Ostfeld, an assistant professor at Wesleyan University with a Ph.D in land economy, built a rudimentary site on her own last year and had done some initial testing of the concept, then in January launched a $40,000 Kickstarter campaign that didn’t raise the required funding. Now, she’s more than three-quarters of the way through a $10,000 Indiegogo fundraiser that would help pay for a vastly improved website by an experienced team of developers.
Her initial concept was to develop an app that would allow customers to order items and farms to track the orders. But she has since discarded the app idea and is working with a Seattle website developer, looking forward to being ready to launch the startup once the growing season is fully under way this summer.
“I believe in organic farming and sustainable agriculture,” said Ostfeld, a 2006 graduate of Eat Lyme High School. “I want to help increase access to healthy and sustainable food.”

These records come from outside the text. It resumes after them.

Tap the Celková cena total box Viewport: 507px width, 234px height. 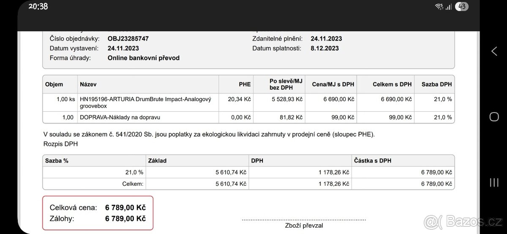click(x=98, y=213)
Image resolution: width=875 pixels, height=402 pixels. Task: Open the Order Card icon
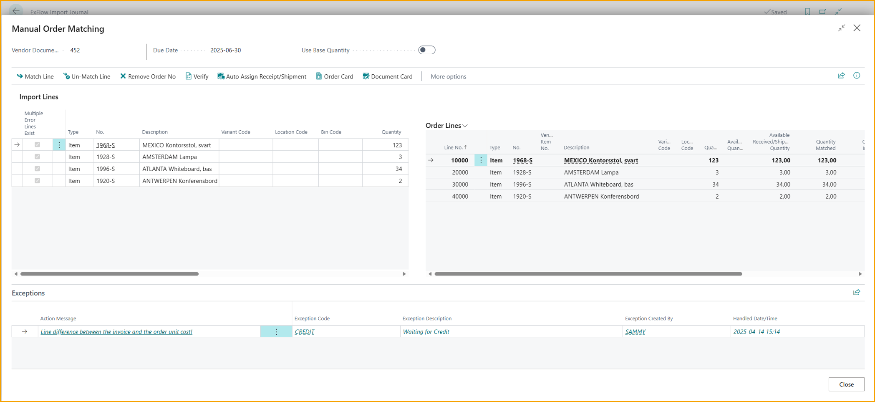tap(319, 76)
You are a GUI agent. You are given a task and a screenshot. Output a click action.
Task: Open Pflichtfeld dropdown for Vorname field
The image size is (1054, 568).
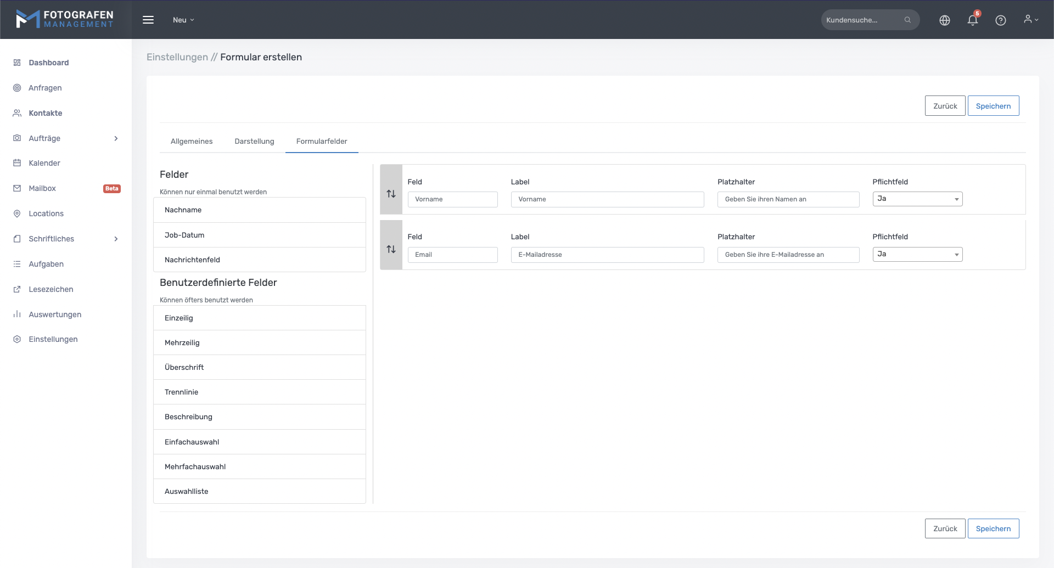pyautogui.click(x=917, y=199)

Ostfeld pointed out that Connecticut is the home to more than 5,000 farms. Her concept would allow for each farm to create its own page where it would list available products, prices and hours and places for pickup.
She has been working with several Connecticut farms to develop the website, including Provider Farm in Salem. She also has held a pop-up event with Starlight Garden in Durham that allowed people to pick up produce at Kidcity Children’s Museum in Middletown.
Ostfeld said the website will allow farmers to upload inventory, manage Community Supported Agriculture programs and track incoming orders. The hope is to be able to expand quickly into Rhode Island, Massachusetts and New York after a local launch, then build from there. Healthy PlanEat would make money by taking a commission on each sale through the website.
Farmers interested in being part of the website can email email@example.com.
“I’m hoping it takes hold,” she said. “I’m eager to reach large audiences of people interested in organic, locally grown food.”